**WHAT THIS TASK INVOLVES**
Your job is to copy every line in the material containing the word "computer".

==== INFORMATION SHOWN

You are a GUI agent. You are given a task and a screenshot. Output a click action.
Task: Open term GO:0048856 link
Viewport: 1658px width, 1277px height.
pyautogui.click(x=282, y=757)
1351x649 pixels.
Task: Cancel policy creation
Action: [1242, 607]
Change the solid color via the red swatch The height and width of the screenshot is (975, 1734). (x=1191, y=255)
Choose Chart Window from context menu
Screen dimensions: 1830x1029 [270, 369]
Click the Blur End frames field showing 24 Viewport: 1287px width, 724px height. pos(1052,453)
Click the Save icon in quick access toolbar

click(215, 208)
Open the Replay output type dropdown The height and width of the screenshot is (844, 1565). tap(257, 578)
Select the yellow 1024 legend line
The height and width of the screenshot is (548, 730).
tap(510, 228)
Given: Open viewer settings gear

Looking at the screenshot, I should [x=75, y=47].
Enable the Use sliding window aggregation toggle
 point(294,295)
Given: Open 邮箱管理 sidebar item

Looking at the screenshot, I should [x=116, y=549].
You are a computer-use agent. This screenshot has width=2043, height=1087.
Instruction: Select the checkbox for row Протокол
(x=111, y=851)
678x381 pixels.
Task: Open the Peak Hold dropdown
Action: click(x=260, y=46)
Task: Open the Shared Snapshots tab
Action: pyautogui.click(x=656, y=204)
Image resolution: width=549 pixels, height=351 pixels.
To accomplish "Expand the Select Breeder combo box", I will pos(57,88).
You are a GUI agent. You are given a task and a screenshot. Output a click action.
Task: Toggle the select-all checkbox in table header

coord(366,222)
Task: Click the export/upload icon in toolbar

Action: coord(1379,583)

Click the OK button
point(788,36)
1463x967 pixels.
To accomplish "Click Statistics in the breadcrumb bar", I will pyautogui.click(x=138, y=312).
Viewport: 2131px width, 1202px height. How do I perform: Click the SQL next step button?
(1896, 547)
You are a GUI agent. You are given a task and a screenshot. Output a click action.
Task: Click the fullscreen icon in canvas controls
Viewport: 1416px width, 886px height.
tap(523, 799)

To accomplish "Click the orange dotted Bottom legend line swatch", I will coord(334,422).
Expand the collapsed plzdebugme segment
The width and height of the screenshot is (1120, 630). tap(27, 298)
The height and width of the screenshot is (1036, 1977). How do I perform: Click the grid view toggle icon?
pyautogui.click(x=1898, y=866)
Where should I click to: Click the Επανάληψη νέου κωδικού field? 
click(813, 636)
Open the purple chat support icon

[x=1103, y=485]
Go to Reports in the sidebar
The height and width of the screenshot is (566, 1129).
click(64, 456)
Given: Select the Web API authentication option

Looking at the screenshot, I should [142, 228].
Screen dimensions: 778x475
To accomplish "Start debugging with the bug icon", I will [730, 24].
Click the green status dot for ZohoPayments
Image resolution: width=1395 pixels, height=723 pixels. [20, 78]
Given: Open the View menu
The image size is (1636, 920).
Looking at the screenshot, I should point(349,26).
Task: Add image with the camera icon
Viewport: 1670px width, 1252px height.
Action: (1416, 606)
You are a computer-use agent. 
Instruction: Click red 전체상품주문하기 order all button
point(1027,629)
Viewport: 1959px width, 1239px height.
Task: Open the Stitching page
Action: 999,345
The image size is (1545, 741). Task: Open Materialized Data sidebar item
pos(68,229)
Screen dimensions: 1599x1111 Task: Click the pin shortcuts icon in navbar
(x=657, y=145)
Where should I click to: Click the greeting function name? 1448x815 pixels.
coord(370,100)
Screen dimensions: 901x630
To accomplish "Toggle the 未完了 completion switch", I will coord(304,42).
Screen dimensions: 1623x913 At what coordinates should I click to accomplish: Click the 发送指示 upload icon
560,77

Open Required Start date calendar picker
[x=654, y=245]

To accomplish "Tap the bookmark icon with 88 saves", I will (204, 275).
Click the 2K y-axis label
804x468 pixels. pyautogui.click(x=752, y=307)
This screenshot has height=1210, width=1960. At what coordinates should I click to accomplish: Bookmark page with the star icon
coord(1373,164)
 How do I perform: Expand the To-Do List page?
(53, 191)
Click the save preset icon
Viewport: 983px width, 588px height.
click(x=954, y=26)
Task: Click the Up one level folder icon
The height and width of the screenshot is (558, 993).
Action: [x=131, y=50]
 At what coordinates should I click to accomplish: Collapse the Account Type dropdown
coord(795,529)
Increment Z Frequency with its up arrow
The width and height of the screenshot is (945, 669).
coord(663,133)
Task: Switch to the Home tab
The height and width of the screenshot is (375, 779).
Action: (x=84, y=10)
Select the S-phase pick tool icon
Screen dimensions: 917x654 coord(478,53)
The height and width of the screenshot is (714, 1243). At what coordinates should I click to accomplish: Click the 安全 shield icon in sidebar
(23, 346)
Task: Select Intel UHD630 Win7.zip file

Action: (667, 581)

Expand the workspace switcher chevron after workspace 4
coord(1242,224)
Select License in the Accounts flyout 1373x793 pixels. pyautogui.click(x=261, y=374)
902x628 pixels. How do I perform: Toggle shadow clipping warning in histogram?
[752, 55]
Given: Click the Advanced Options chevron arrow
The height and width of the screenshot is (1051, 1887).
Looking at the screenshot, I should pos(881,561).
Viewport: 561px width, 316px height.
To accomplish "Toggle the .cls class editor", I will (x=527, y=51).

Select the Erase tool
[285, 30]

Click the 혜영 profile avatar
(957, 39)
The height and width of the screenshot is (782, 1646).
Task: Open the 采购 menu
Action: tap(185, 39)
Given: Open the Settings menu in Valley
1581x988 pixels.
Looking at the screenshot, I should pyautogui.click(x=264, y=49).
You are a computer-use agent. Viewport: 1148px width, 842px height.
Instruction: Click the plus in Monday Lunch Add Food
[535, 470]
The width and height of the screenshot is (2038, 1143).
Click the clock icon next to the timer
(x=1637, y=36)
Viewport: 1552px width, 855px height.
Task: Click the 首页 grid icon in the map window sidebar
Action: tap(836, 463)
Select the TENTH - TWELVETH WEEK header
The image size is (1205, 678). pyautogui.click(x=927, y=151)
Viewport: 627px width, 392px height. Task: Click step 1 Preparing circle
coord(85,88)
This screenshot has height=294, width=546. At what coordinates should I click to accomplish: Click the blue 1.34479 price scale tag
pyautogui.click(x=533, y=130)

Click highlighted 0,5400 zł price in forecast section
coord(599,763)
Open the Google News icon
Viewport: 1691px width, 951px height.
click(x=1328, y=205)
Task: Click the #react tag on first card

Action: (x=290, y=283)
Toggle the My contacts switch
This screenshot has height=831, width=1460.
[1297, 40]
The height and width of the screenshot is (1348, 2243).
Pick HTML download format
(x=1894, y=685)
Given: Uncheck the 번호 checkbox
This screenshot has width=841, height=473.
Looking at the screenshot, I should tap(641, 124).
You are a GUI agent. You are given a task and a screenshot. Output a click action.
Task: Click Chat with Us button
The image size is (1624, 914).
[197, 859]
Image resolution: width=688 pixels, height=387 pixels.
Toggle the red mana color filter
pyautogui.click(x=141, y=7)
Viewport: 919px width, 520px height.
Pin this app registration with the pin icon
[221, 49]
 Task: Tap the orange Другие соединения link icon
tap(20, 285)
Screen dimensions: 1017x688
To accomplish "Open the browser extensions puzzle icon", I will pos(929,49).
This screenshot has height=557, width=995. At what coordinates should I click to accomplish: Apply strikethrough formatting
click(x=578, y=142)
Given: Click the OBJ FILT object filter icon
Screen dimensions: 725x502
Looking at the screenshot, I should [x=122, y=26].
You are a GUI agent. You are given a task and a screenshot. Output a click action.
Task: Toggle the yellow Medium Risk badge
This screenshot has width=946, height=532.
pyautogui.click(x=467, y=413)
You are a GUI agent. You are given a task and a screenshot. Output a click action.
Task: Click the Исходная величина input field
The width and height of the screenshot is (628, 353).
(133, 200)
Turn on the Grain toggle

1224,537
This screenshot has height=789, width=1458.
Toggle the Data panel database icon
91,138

========

**WRITTEN REPLY**
You are a computer-use agent. This screenshot has width=2043, height=1087.
You are a computer-use agent. 
You are a computer-use agent. Viewport: 1148px width, 842px height.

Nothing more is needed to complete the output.